Burr’s seat in North Carolina was never at the top of the list for Democrats to target. But that may not be true anymore as Democrats have become more bullish on the negative impact Donald Trump could have on down ballot races.

The latest polls have Burr essentially tied with Deborah Ross, a lawyer, state representative and former director of the ACLU in North Carolina.

Beyond the narrative coming directly from the Ross campaign, there are several outside forces also working against Burr this cycle.

Obama turned North Carolina blue in 2008, and Romney won it back in 2012, so both the Clinton and Trump campaigns see the Tar Heel state as an important battleground in getting to the White House.
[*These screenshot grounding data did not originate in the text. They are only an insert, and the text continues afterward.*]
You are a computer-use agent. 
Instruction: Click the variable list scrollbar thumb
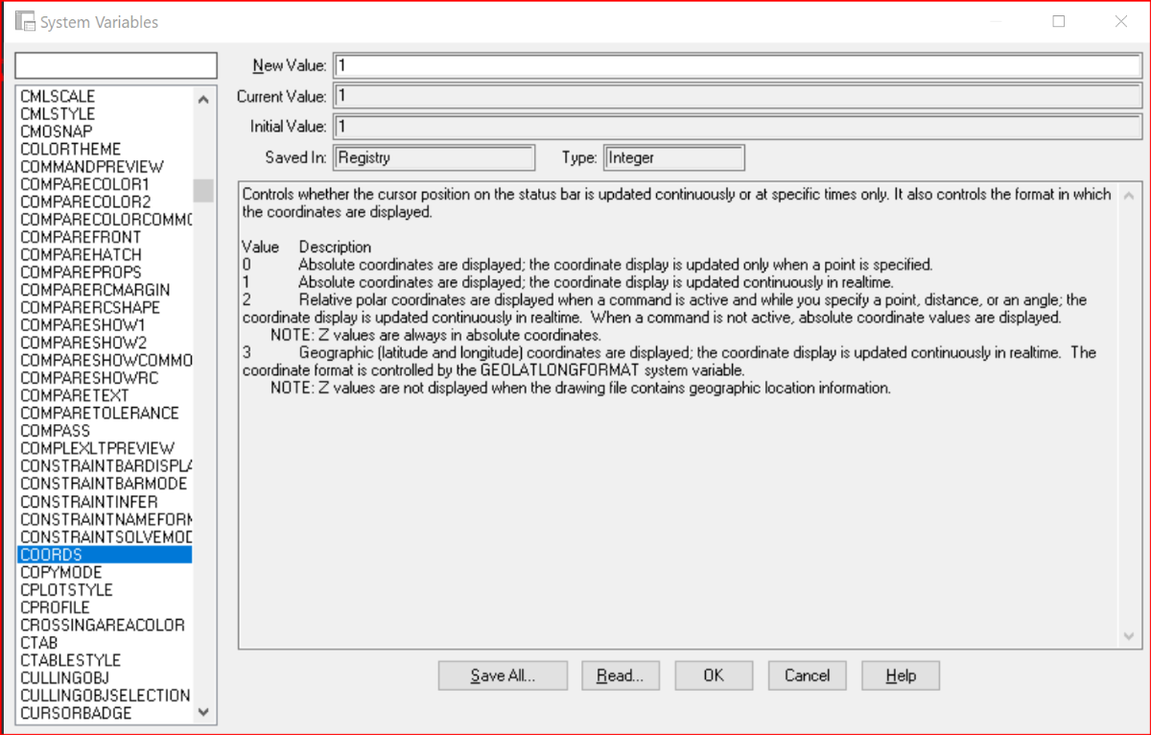tap(202, 190)
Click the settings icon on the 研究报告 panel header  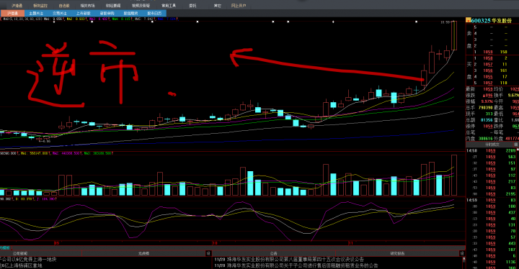pos(462,253)
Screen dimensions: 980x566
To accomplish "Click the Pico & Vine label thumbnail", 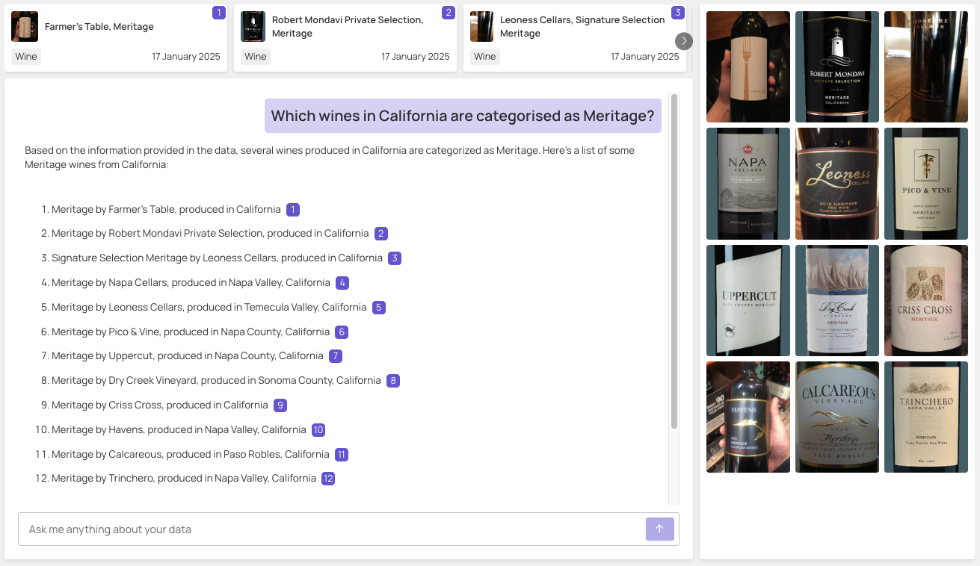I will (925, 184).
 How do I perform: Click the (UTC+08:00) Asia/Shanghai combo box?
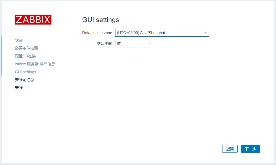click(x=162, y=33)
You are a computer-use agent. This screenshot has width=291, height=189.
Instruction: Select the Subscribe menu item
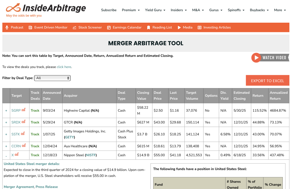click(x=109, y=10)
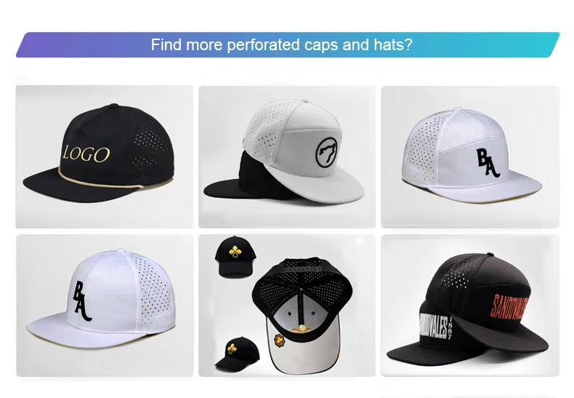574x398 pixels.
Task: Open the white cap with the circular wolf logo
Action: pyautogui.click(x=286, y=156)
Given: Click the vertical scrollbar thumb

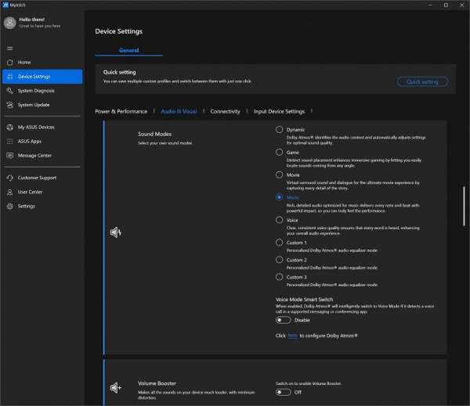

Resources from both sides are being poured into the state and both candidates are likely to visit often.

The demographics of North Carolina have also changed significantly since Burr last won his seat in 2010. In the last five years, over half a million people (or 8 percent of the electorate) have moved to North Carolina, making the electorate younger, more educated and more diverse -- all trends that are generally helpful to Democrats. There has also been a movement from the smaller rural cities and towns, which tend to be more conservative, to the larger urban centers of Charlotte and Raleigh-Durham.

These outside factors, coupled with this line of attack from the Ross campaign of Burr’s record in Washington will certainly test whether the familiar insider/establishment characterization will be effective against Burr and his reelection chances. But ultimately, it will be up to the people of North Carolina to decide what issues are the most important this November up and down the ballot.